Finally, these musicians jammed together one night at the notorious Buff Room in the campus business strip known as "The Hill." Faris brought in a drummer known only as Slackjaw, but Chamberlin became the choice once the Givens heard the drummer playing with local country bluesman Otis Taylor at the Denver Folklore Center. The band, now known as Zephyr, was finally together, but Chamberlin was the only member who didn't carry this togetherness to extremes by moving into the group's crash pad on sleazy Canyon Boulevard. Premiering to a standing room only crowd at The Sink, a venue only slightly larger than the kitchen furnishing it was named after, Zephyr soon became the most popular local band of the time with material such as "Cross the River," "Hard Chargin' Woman," and "Sail On." Generally, the group would avoid bar gigs and became synonymous with all-ages alternative events. This included the Ball for Peace series held on the University of Colorado campus in the Glenn Miller ballroom, a large black-and-white photographic blow-up of swing bandleader Miller looking down on all manner of far-out '60s activities.

Local underground radio station KMYR was greatly responsible for expanding Zephyr's potential landing strip by putting the group's first demo tape, produced by local friend Wyndham Hannaway, into heavy rotation. Ironically, the demo wound up sounding much better than any of the group's eventual big-label releases.

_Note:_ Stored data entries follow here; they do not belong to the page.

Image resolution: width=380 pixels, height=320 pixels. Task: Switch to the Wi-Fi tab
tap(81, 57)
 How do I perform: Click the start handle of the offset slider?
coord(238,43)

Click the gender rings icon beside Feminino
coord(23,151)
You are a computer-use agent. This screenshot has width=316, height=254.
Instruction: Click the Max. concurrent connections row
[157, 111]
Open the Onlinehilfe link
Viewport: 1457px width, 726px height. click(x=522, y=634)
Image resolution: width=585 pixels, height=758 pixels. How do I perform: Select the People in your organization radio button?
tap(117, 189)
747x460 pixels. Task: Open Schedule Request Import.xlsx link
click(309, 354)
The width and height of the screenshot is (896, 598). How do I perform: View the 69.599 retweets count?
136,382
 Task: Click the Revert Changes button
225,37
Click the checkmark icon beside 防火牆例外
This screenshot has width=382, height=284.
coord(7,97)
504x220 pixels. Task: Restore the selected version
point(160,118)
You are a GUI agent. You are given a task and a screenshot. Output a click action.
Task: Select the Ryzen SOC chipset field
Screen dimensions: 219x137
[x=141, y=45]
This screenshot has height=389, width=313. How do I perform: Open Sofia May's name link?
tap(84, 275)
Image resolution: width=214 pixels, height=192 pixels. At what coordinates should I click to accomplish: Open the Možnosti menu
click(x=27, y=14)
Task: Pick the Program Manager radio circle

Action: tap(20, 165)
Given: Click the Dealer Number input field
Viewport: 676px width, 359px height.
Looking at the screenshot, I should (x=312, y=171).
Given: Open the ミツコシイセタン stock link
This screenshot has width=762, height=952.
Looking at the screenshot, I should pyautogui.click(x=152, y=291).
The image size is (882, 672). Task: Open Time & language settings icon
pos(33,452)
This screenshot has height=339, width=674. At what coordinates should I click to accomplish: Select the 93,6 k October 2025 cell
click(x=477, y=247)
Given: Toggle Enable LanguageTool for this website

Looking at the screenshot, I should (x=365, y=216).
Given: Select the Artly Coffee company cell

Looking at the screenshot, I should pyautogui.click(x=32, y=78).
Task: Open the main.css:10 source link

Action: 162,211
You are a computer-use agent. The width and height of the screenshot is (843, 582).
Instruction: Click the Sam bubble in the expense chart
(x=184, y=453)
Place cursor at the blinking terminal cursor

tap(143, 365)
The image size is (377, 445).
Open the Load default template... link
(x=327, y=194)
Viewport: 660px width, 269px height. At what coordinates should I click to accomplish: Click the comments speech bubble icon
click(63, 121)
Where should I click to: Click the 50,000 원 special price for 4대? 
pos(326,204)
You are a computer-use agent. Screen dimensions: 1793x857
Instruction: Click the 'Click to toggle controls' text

The tape brought in offers from Atlantic, Columbia, and ABC, with the latter label winning out. Nobody, fan or bandmember alike, was happy with the resulting self-titled album. While it kept its Boulder base in theory, Zephyr was now out on the road almost constantly, sometimes staying for extended periods in cities such as Los Angeles and New York City. Looking back on the documentation from the time, David Givens has said in interviews that Chamberlin is the only player that managed to come across well on the group's debut album, keeping up an energy level despite the producer's misguided recording of dozens of takes. As Givens puts it, Chamberlin ". . .was more mature musically than any of us. As time passed, the rest of us slipped away from our original vision. We started to become rock stars. Robbie didn't, but that left him out and we got frustrated with him." Bolin, an expert at acting like a rock star, had the solution. He brought in one of his friends from South Dakota, Bobby Berge, as a replacement drummer. It is Berge who drums on Going Back to Colorado and all subsequent Zephyr efforts, including a reunion live album cut in 1973, several years after the group had broken up.

With the new drummer, the band became heavier sounding with even more of a focus on Bolin's guitar athletics. This in turn cut into the band's classic tension between the female singer Givens and the previously slightly restrained Bolin soloing. Bolin and Berge, in fact, got the point where they couldn't stand the rest of this Zephyr's musical passengers, starting their own competing band enthusiastically entitled Energy. Givens and Faris rejoined with Chamberlin and started a new band called the B's. Neither group went anywhere, and Chamberlin seems to have been involved mostly with the local music scene after the early '70s. Like the British saxophonist Ronald Chamberlain, the drummer's surname is likely to be listed in credits as either Chamberlin or Chamberlain.